2025年度から「高等教育の修学支援新制度」が始まる。これは従来の制度を変更したもので、所得制限が撤廃され、子どもを3人以上同時に扶養している間は、所得がどれだけ高くても国が定める一定の額まで大学などの授業料・入学金が無償になる制度。
第1子が大学生の間は「3人同時に扶養している」状態だが、第1子が卒業し、社会人になると、後が2人になり、この制度は利用できなくなる。ここが注意ポイントだ。
「学生支援機構」の利用者は半数以上
奨学金と言えば、「日本学生支援機構」の奨学金が一般的で、学生の半数以上が利用している現状がある。そして、支援機構の場合、卒業後の返還も含めて、学生本人の責任において利用する形となっている。
その奨学金には、原則返還の必要がない「給付奨学金」と、卒業後に返還の必要がある「貸与奨学金」の2種類がある。さらに、貸与奨学金には、無利子の「第一種」と、有利子の「第二種」の2種類があり、基準を満たせば両者の併用も可能だ。
*詳細は、日本学生支援機構のHPで確認したい。
奨学金制度は多種多様、調査が必要
奨学金については、都道府県や市町村などが実施している地方自治体の奨学金制度、入学した大学の独自・奨学金制度(給費・特待生制度)、一般企業・財団等による奨学金制度など、いろいろなケースがある。

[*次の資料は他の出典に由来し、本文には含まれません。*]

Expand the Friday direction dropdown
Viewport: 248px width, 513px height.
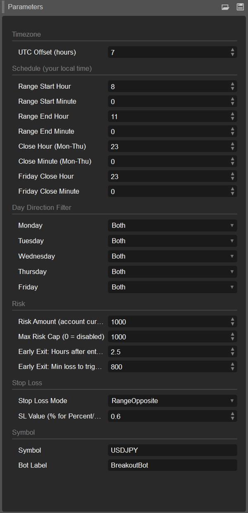click(172, 287)
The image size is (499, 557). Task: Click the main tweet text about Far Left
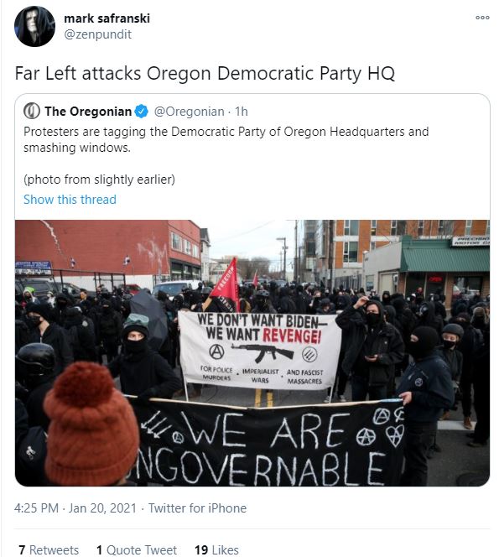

大学生活にお金がかかるのは事実。合格と同時に入学金が必要になり、学生生活が始まれば、授業料以外にも教科書代など勉学にかかるお金も、また自宅を離れれば、下宿代等も必要になる。
奨学金の金額、募集時期や選考基準はさまざまだが、成績優秀、品行方正といったことを条件にしているケースが多い。受験生は少なくとも1年前から調べ、準備したい。
首都圏の私立大では「予約型奨学金」
首都圏の主要私立大学では、「予約型奨学金制度」を実施。基本的に一都三県(東京、神奈川、埼玉、千葉)以外に住んでいる人が対象になっている。大学によって異なるが、給付型で年額30~50万円、学業成績優秀(評定平均値3.8以上必要など)が条件だ。
アルバイトをしながら学ぶ学生も多いが、事前に調べ、「奨学金」を活用したい。
また、最近は就活時に「奨学金の返済」を提示する企業もある。一考に値するだろう。
*国内最大の奨学金サイト「ガクシー」で事前に調べたい。
大学&教育ウォッチャー 本間 猛:
東京理科大学理学部数学科1964年3月卒(参考 昭和39年:東京オリンピック・新潟地震)。元(株)旺文社取締役。中学・高校雑誌編集長,テスト部長,関西支社長等を歴任。